S.C. Dept. of Disabilities v. Hoover Universal

Decision Date30 July 2008
Docket NumberNo. 07-1202.,No. 07-1190.,07-1190.,07-1202.
PartiesSOUTH CAROLINA DEPARTMENT OF DISABILITIES AND SPECIAL NEEDS; South Carolina State Budget And Control Board And Control Board-Insurance Reserve Fund, Plaintiffs-Appellees, v. HOOVER UNIVERSAL, INCORPORATED, Defendant-Appellant. South Carolina Department of Mental Health; South Carolina State Budget and Control Board and Control Board-Insurance Reserve Fund, Plaintiffs-Appellees, v. Hoover Universal, Incorporated, Defendant-Appellant.
CourtU.S. Court of Appeals — Fourth Circuit

ARGUED: Richard K. Wray, Reed Smith, LLP, Chicago, Illinois, for Appellant. Andrew Frederick Lindemann, Davidson, Morrison & Lindemann, PA, Columbia, South Carolina, for Appellees.

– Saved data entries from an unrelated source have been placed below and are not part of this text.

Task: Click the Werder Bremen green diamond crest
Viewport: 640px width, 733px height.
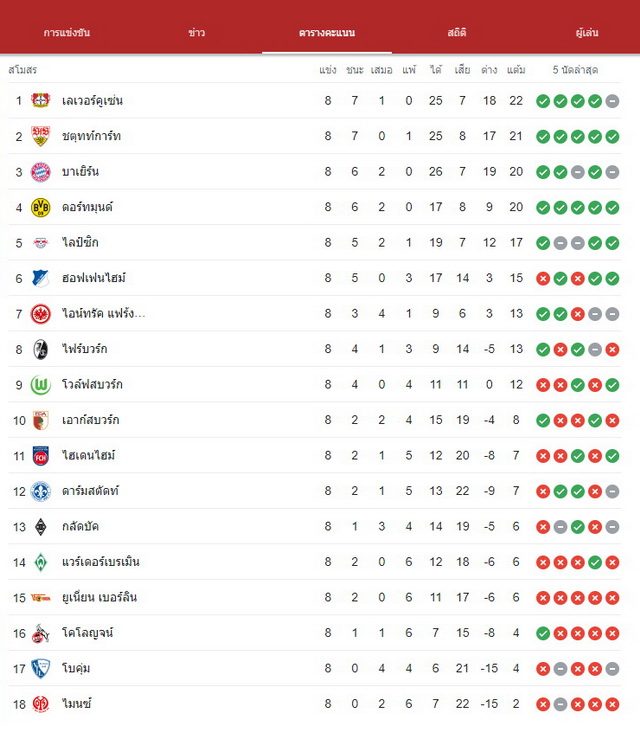Action: (x=41, y=562)
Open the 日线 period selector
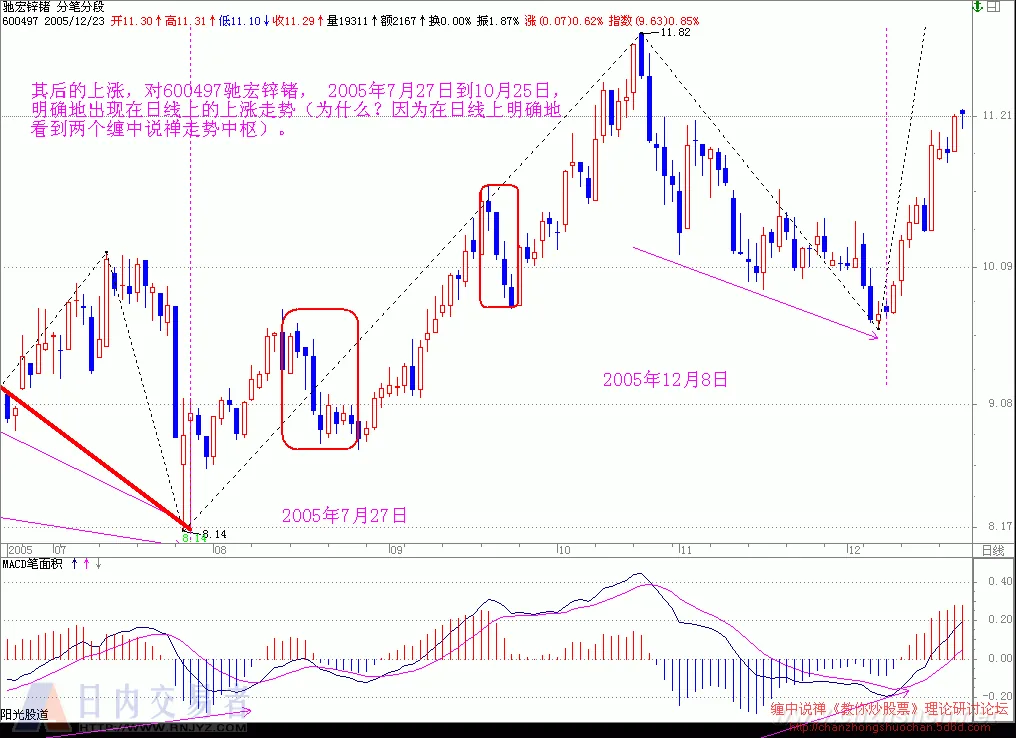The height and width of the screenshot is (738, 1016). pyautogui.click(x=993, y=551)
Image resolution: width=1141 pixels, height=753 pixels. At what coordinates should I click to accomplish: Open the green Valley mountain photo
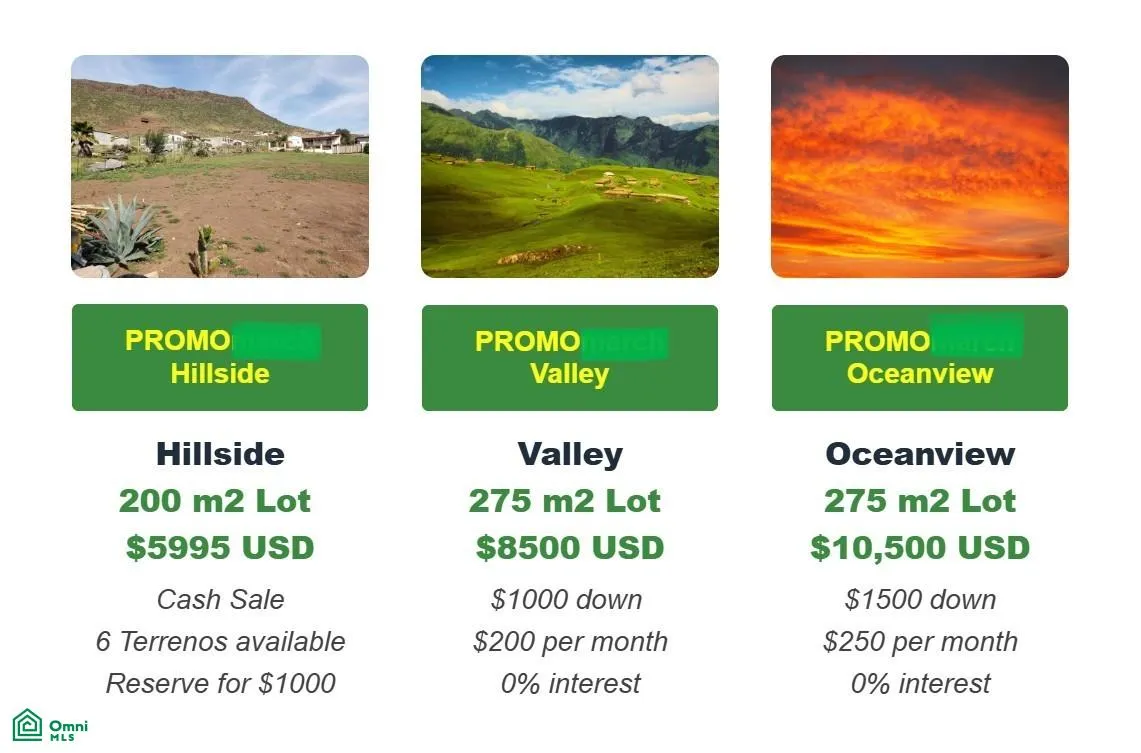[x=570, y=166]
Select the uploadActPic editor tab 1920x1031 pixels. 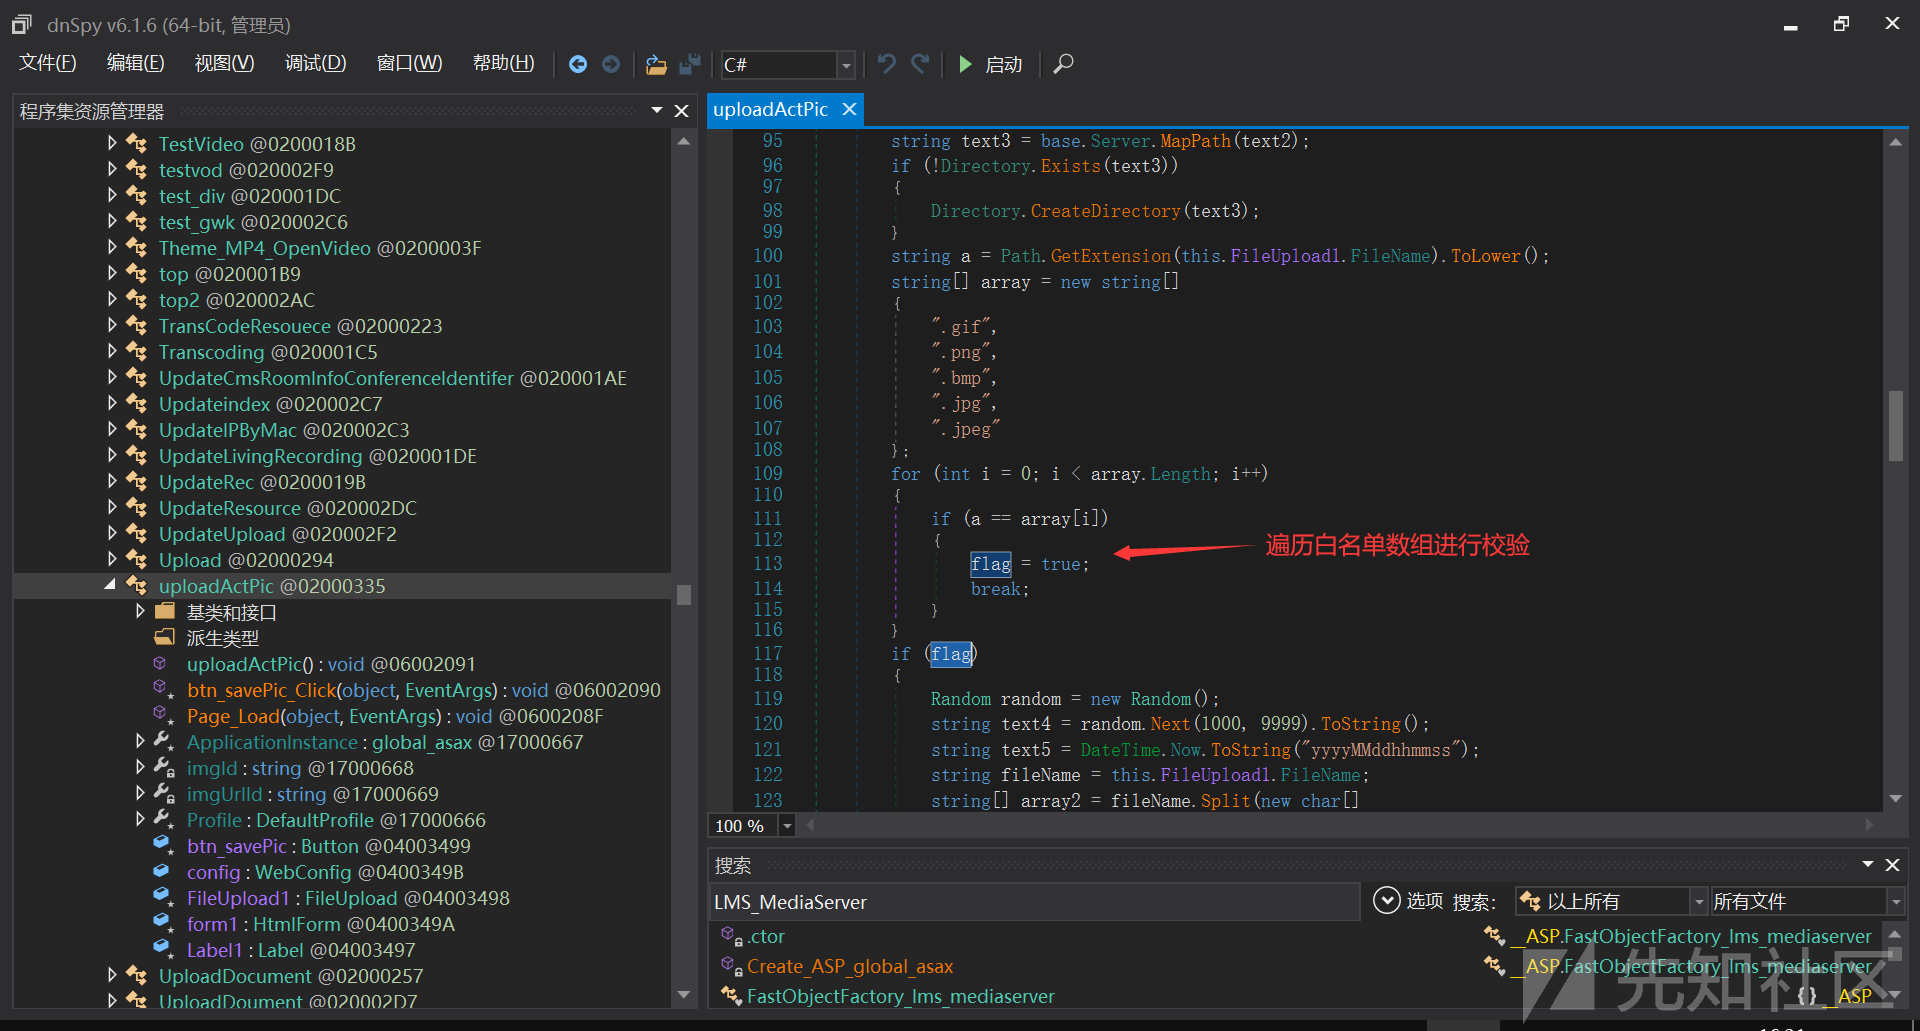click(x=771, y=109)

ON BRIEF: Casey L. Westover, Reed Smith, LLP, Chicago, Illinois; William Toal, George C. Johnson, Johnson, Toal & Battiste, PA, Columbia, South Carolina, for Appellant.

Before NIEMEYER and DUNCAN, Circuit Judges, and CLAUDE M. HILTON, Senior United States District Judge for the Eastern District of Virginia, sitting by designation.

Affirmed by published opinion. Judge NIEMEYER wrote the opinion, in which Judge DUNCAN and Senior Judge HILTON joined.

OPINION

NIEMEYER, Circuit Judge:

The South Carolina Department of Mental Health, the South Carolina Department of Disabilities and Special Needs, and the South Carolina State Budget and Control Board-Insurance Reserve Fund commenced these product liability actions against Hoover Universal, Inc., invoking diversity jurisdiction and alleging damages resulting from Hoover's sale to the plaintiffs of defective trusses and sheathing, which were incorporated into public buildings constructed in the 1970s. Relying mainly on South Carolina's statute of repose and statutes of limitations, the district court entered summary judgments in favor of Hoover.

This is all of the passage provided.